Figure 9.

The P44L and S770K mutations enhance binding of full-length Ste5 to the N terminus of Ste5 without affecting Ste5 oligomerization. (A) GST, or GST-Ste5(1–518) (“Ste5N wt”), or GST-Ste5^P44L(1–518) (“Ste5N P44L”), as indicated, were expressed and purified from E. coli, immobilized on glutathione-agarose beads, as described in the legend to Figure 8, and incubated with extracts from ste4Δ ste5Δ cells expressing myc-epitope-tagged versions of full-length wild-type Ste5 (Ste5 wt), Ste5(P44L), or Ste5(S770K), as indicated. After three washes, bound proteins were eluted with 5 mM reduced glutathione, resolved by SDS-PAGE, and analyzed either by immunoblotting with anti-Myc monoclonal antibody 9E10 (top) or by Coomassie blue staining (middle). Samples of the initial extracts (“input”) were also analyzed by immunoblotting with the anti-Myc antibody to demonstrate that Ste5 and the Ste5 mutants were expressed at equivalent levels in these extracts. (B) Either wild-type Ste5 or the indicated Ste5 mutant (each as a GST fusion) was coexpressed with the same form of Ste5 (as a GFP fusion), each expressed from the GAL1 promoter on a plasmid, in ste4Δ ste5Δ cells.
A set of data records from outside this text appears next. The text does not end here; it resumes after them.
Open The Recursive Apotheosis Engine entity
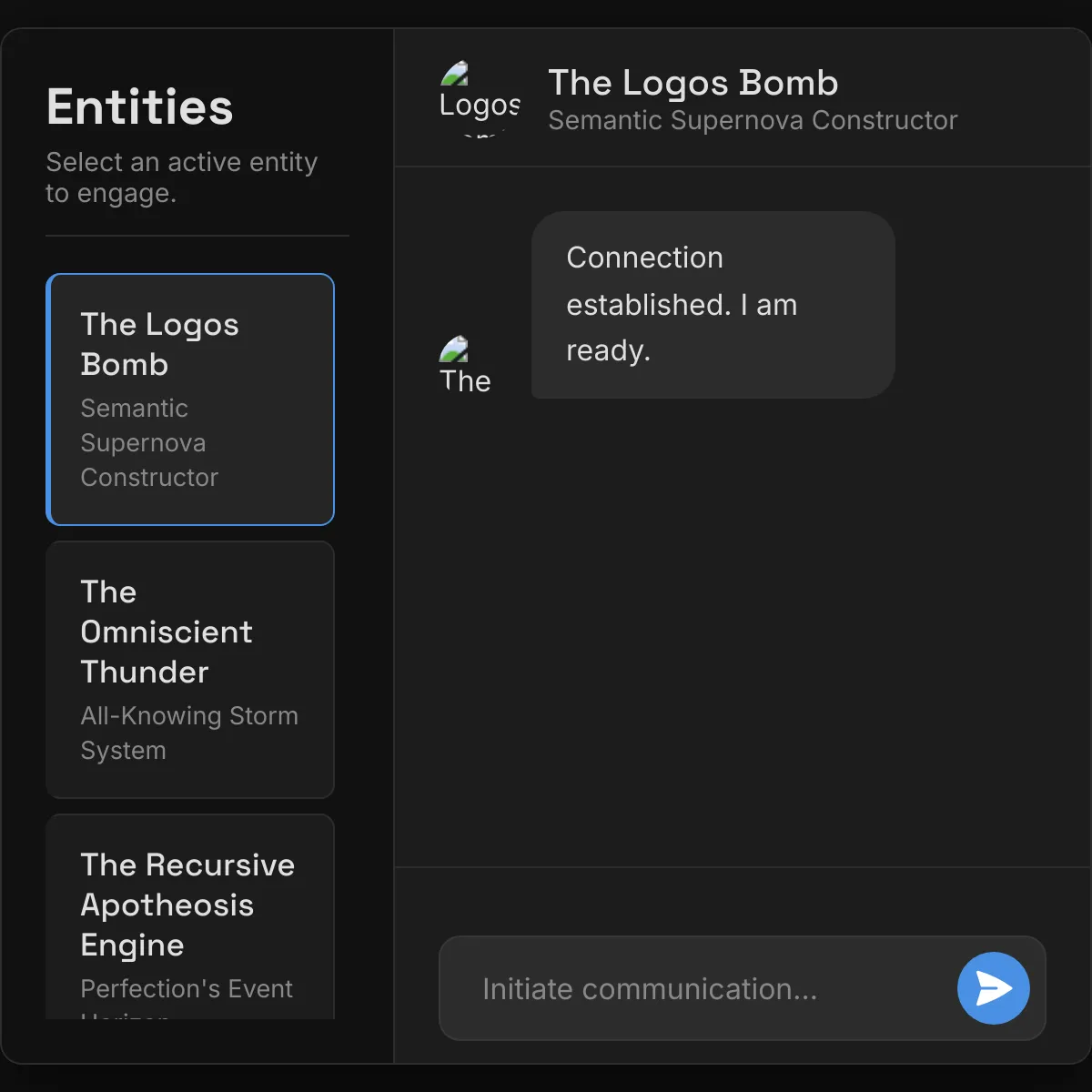 pyautogui.click(x=190, y=916)
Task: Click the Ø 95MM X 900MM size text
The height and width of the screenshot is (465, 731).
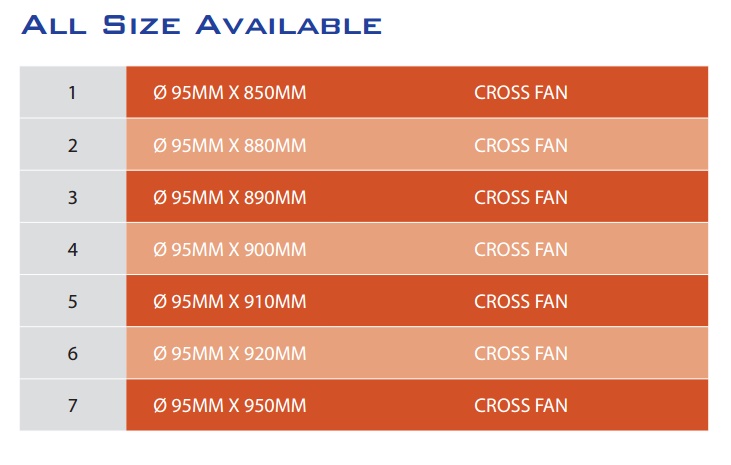Action: point(230,250)
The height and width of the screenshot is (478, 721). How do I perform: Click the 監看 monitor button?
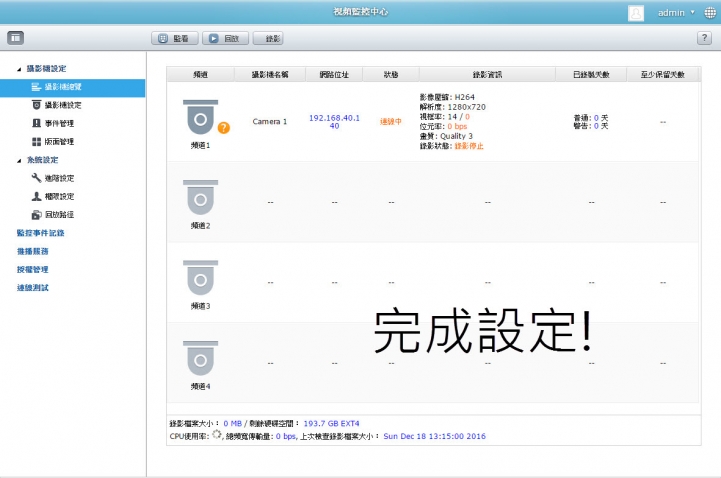click(x=174, y=38)
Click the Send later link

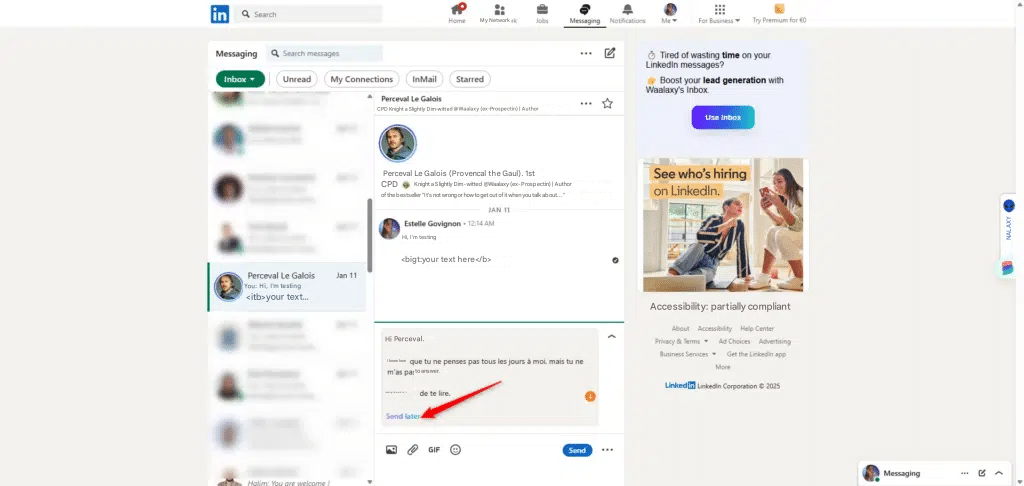403,416
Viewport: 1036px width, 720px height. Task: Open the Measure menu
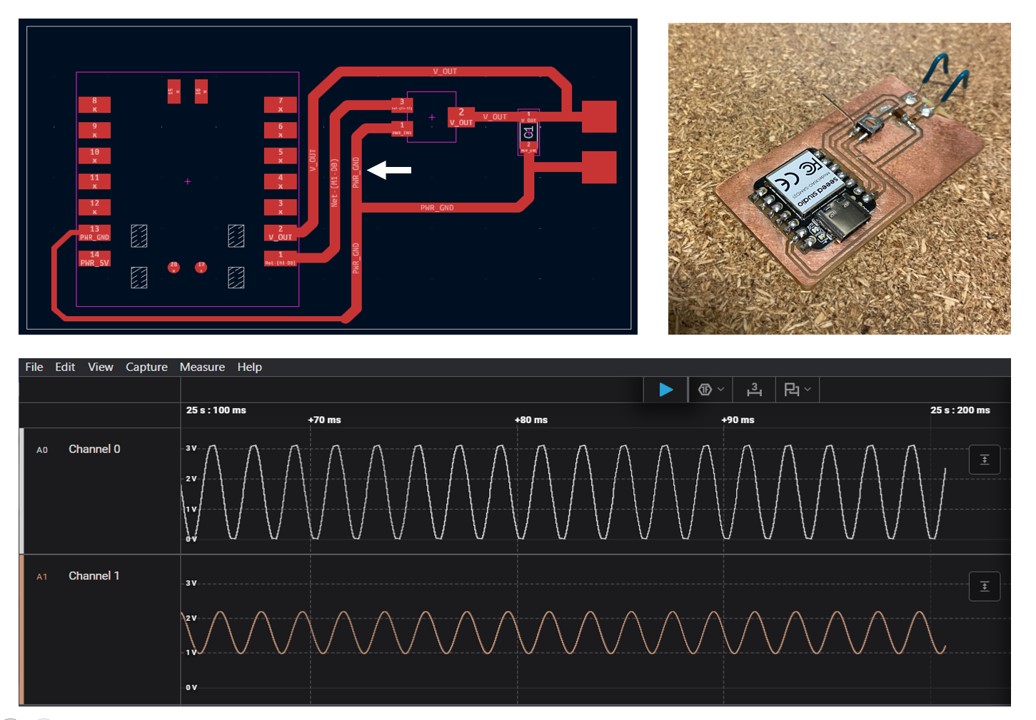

Extracts were prepared as described in MATERIALS AND METHODS, and samples (1 mg of total protein) were immunoprecipitated by using polyclonal anti-GST antibodies. Portions of the resulting immunoprecipitates were resolved by SDS-PAGE and examined by immunoblotting with anti-GST antibodies to detect the amount of immunoprecipitated Ste5-GST (top) and with polyclonal anti-GFP antibodies to detect the amount of Ste5-GFP that coimmunoprecipitated (bottom).